Verden - Gemeinsam etwas Bleibendes schaffen, kulturelle und sprachliche Barrieren überwinden und einfach zusammen Spaß haben – besser kann Völkerverständigung nicht aussehen. 15 junge Erwachsene aus Estland, Russland, der Türkei, Marokko,China, Frankreich,Tschechien und Deutschland verbringen drei Wochen im Workcamp des Internationalen Jugenddienstes (ijgd) in Verden.

Der Name Workcamp kommt nicht von ungefähr. Unentgeltlich setzen die jungen Leute ihr handwerkliches Geschick für gemeinnützige, nachhaltige Projekte ein. Seit ein paar Tagen werkeln sie bereits am Außenbereich des Pfadfinderheims am Klusdamm.

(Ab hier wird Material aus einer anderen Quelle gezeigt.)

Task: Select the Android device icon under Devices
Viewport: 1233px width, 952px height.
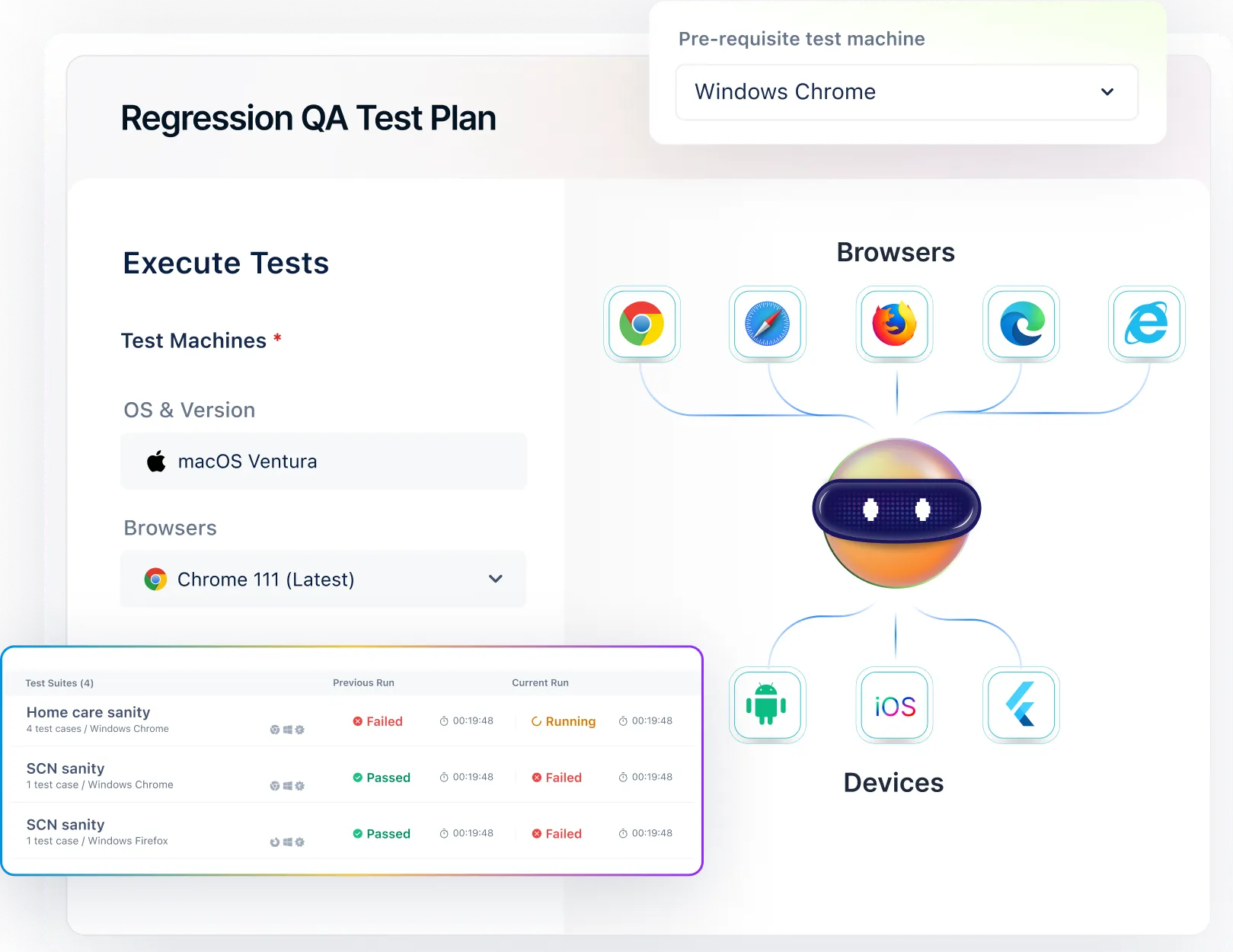Action: coord(767,704)

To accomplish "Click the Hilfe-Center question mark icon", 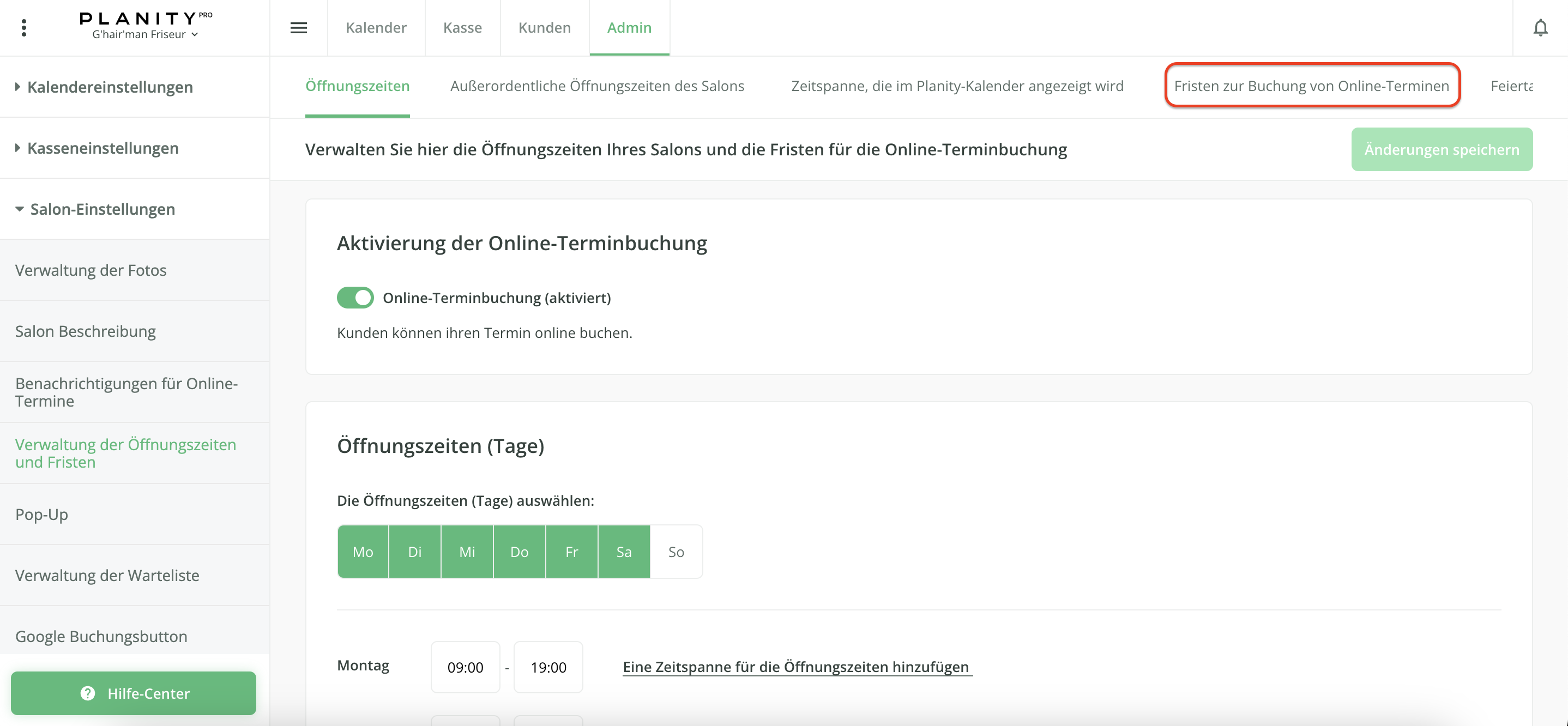I will (88, 693).
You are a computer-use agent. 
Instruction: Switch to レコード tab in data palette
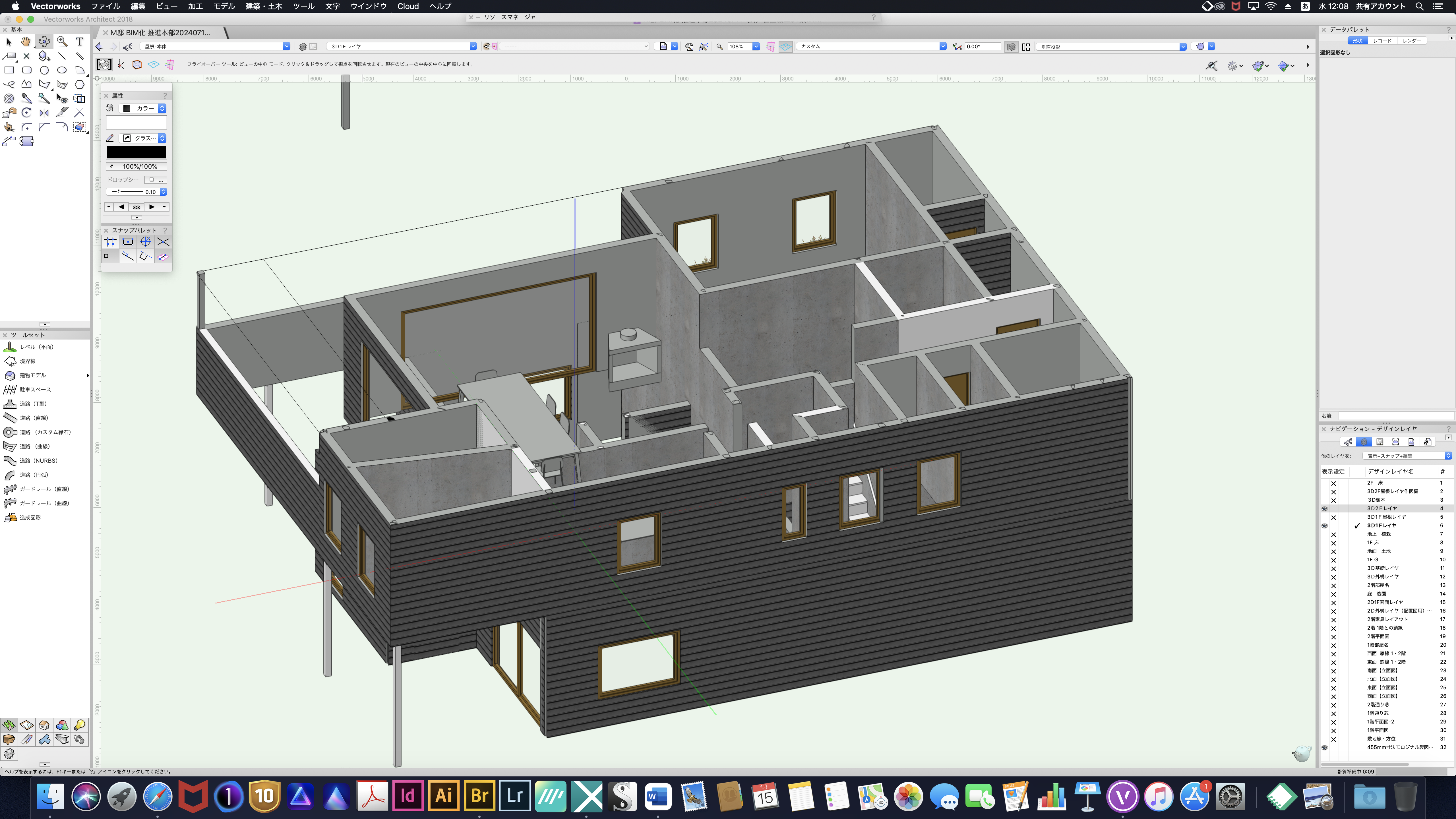[x=1382, y=41]
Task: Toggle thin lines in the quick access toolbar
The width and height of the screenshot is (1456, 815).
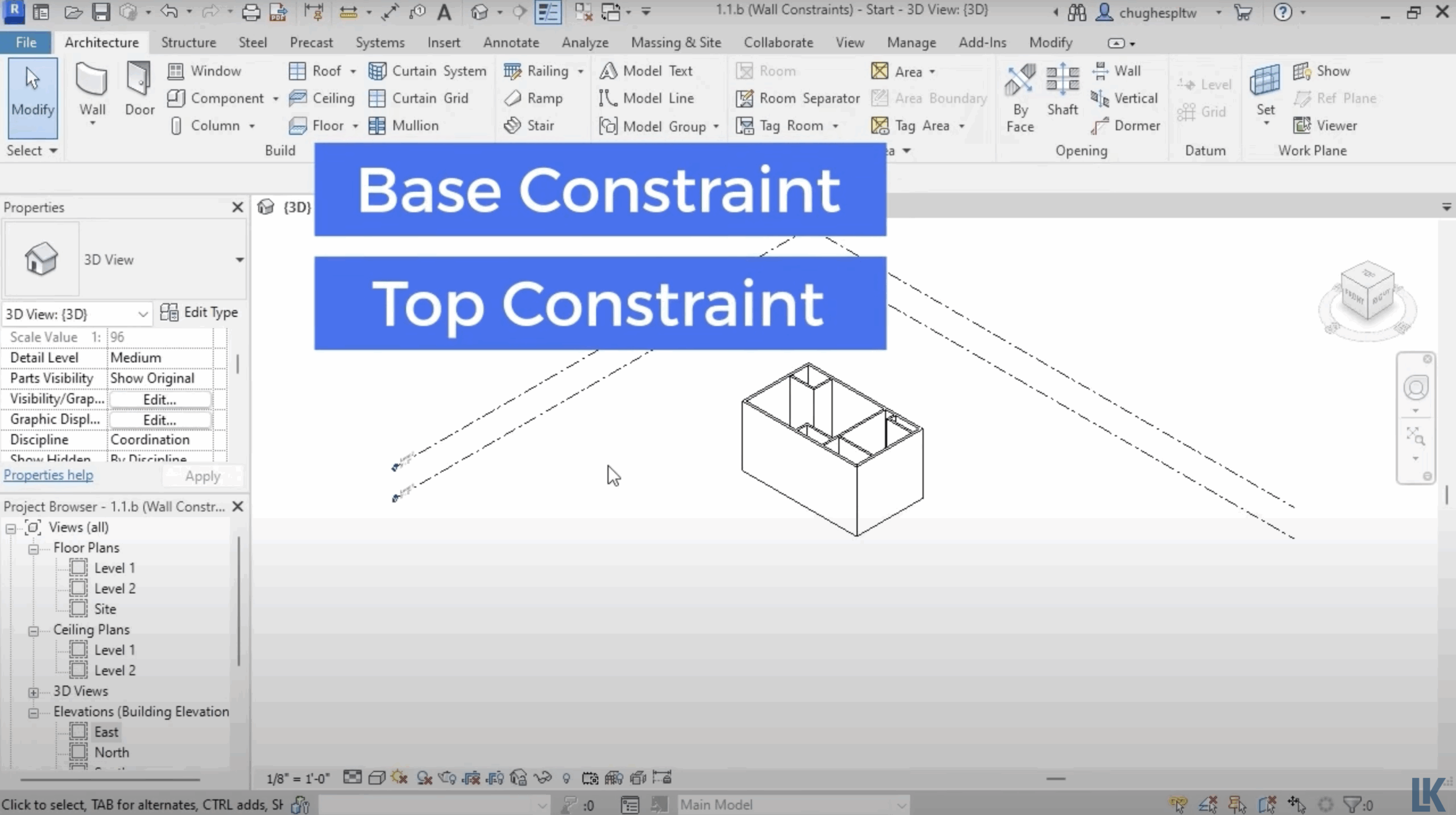Action: pos(548,12)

Bei den Pfadfindern vom Stamm der Amelungen sind die Teilnehmer auch während ihres Aufenthaltes untergebracht. Niklas Diering und Lüder Bosse kümmern sich um ihre internationalen Gäste. Geleitet wird das Camp von David Kuck und und Tiago Figueira. Tiago kommt aus Portugal und hat bereits einige Erfahrung in ähnlichen Camps gesammelt und kann sie hier anwenden. „Diese Gruppe ist sehr gemischt, trotzdem gibt es keine Probleme“, berichtet er.

Die Stimmung jedenfalls, ist bei allen jungen Teilnehmern gut. Friederike (17) aus Uelzen ist eine von nur zwei deutschen in der Gruppe. Sie ist zum ersten Malbei einem Workcamp dabei. Aufmerksam auf das ijgd-Angebot wurde sie durch einen Flyer.

Friederike gefällt das Zusammenleben mit Menschen aus vielen unterschiedlichen Nationen. „Wir verständigen uns auf Englisch, jeder arbeitet, wo er möchte“, erzählt sie. Ondrej (27) aus Tschechien gehört zu den ältesten Teilnehmern. Auch er ist begeistert vom Mix der Kulturen. „Wir haben viele großartige, sehr verschiedene Ideen. Wir inspirieren uns gegenseitig und lernen voneinander“, sagt er.

Als ein Ergebnis dieser gemeinsamen Arbeit präsentiert Odrej ziemlich stolz den riesigen gezimmerten Holztisch. Der sei wirklich sehr schön geworden, meint er zufrieden.

Als weiteres Projekt wird ein Steinofen gemauert. Auch der ist schon fast fertig, nur das Dach fehlt noch. Als letztes Vorhaben bei den Pfadfindern entsteht nun noch ein Sofa aus ausgedienten Euro-Paletten. Diese neue Verwendung der Paletten sei ein Beitrag zum Umweltschutz und passe damit zur Philosophie des Camps, erklärt der junge Tscheche.

In der nächsten Woche werden die „Workcamper“ im Bürgertreff am Hoppenkamp weitermachen. Hier soll eine Grillhütte entstehen. In der letzten Woche des Aufenthalts kommt das Verdener Jugendzentrum in den Genuss der gemeinnützigen Handwerkskunst der Campteilnehmer. Für die Dampfmühle wollen sie Sitzbänke und einen Sichtschutzzaun bauen.